Global Public Health Article Questions ECHO’s Ethical Conduct

On June 24 — eleven days after the ECHO study results were published in the Lancet — a scathing critique of the ECHO study was published in Global Public Health. The article was written by C. Sathyamala, Ph.D., a public-health physician and epidemiologist with the International Institute of Social Studies, Erasmus University Rotterdam, Netherlands.

The main thrust of Sathyamala’s critique was that the ECHO trial lacked clinical equipoise, an ethical principle stating that investigators should only assign patients to different treatment arms randomly if it’s unclear which arm will have worse outcomes. Sathyamala pointed out that ECHO investigators already suspected that women in the DMPA-IM would be more likely to acquire HIV, yet the informed-consent documents explained to volunteers that “the main goal of the ECHO study is to see if the risk of getting HIV is different with three different contraceptives.”

Sathyamala wrote, “it cannot be denied that one-third of the trial participants who received Depo-Provera were knowingly subjected to a drug with potentially fatal outcome.” She also took issue with the recruitment methods, alleging that the incentives used as part of the recruitment strategy amounted to coercion.

The ECHO investigators disputed these allegations in the strongest possible terms. Sathyamala declined an interview request.

“This article, frankly, did surprise us,” said Helen Rees, M.D., executive director of the Wits Reproductive Health and HIV Institute and one of the lead investigators of the ECHO trial.

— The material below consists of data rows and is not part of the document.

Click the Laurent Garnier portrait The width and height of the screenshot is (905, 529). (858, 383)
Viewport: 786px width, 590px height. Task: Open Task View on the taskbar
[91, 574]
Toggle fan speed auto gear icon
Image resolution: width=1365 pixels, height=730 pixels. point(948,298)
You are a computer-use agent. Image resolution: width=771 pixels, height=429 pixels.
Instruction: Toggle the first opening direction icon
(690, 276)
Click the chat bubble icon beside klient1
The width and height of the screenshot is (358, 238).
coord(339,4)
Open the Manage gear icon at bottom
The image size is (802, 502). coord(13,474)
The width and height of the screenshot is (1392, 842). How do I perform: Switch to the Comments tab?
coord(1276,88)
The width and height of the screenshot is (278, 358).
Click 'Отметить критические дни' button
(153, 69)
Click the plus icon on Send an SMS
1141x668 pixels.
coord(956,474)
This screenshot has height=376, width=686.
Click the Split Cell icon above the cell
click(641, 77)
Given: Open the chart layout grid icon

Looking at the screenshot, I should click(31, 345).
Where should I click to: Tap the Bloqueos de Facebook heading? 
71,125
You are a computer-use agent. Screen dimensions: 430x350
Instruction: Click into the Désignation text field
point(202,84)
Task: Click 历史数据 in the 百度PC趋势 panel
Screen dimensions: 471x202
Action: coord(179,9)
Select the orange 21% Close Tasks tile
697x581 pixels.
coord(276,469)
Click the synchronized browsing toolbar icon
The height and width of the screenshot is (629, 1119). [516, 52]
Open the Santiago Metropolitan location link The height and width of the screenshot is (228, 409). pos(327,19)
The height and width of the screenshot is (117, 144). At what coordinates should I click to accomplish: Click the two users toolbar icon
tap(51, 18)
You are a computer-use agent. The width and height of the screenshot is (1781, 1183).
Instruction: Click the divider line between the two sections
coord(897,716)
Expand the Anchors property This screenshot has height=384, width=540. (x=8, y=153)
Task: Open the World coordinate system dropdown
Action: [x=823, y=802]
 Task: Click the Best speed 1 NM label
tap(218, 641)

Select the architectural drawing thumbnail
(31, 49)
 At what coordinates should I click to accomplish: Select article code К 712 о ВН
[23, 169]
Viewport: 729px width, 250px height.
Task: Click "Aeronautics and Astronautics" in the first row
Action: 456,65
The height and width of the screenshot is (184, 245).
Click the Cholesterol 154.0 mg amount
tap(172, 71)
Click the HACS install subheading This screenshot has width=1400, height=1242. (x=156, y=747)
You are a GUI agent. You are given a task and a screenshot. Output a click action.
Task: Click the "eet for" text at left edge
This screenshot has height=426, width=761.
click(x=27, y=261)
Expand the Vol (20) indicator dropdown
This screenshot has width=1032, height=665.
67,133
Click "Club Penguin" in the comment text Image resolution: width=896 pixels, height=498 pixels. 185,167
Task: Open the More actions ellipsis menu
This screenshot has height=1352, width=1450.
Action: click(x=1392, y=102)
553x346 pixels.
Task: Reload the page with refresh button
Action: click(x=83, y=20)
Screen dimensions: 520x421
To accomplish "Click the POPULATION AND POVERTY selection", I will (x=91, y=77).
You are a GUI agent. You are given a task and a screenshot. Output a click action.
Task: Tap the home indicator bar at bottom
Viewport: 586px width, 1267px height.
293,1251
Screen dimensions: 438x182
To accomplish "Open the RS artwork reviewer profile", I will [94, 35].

From the start, ECHO investigators were careful to solicit input on the study design from the community, according to Dázon Dixon Diallo, D.H.L., M.P.H., founder and president of SisterLove.

“What the ECHO trial did that hadn’t been done before was [solicit] a deep level of community engagement,” she said. “A large part of that trial design was inspired by women who are in the HIV community and women who are on contraception.”

Rees and Baeten said that women who participated in the ECHO study were more thoroughly informed and consented than Sathyamala implied.

Kiarie added that a data safety and monitoring board (DSMB) met four separate times during the course of the study, noting that “if metrics had suggested lack of equipoise, the DSMB would have recommended that the study cease.”

“Serious scientists from Africa, the U.S., and the WHO probably put more thought into the design of this study — the ethics of it — probably than ever before,” said Rees. “Both Jared and I have been researchers for many years. When something is going wrong, people do report it. We didn’t have a single report from any site.”

 

Beyond the Backlash

Although these two critiques of the ECHO study hail from different corners of the advocacy world, they are united by the “red hot” context in which the ECHO trial takes place, said Warren.

“What’s common about both of these is that this trial has been shrouded in controversy — not because of the trial, but because of the issues,” Warren said, noting women in Africa are facing assault from multiple fronts — the coercive use of DMPA-IM and the unacceptably high rate of HIV infection.

The history of DMPA-IM has been so traumatic that, counterintuitively, some African advocates hoped ECHO would show an increased risk of HIV — data that might disqualify DMPA-IM as a feasible contraceptive option moving forward, Dixon Diallo said.

“What they found is that it is equal to the others,” she said. “That is actually good news for women’s reproductive rights advocates.” Now, advocates have evidence to argue that women should be offered multiple contraception options “and allow them to choose what’s best.”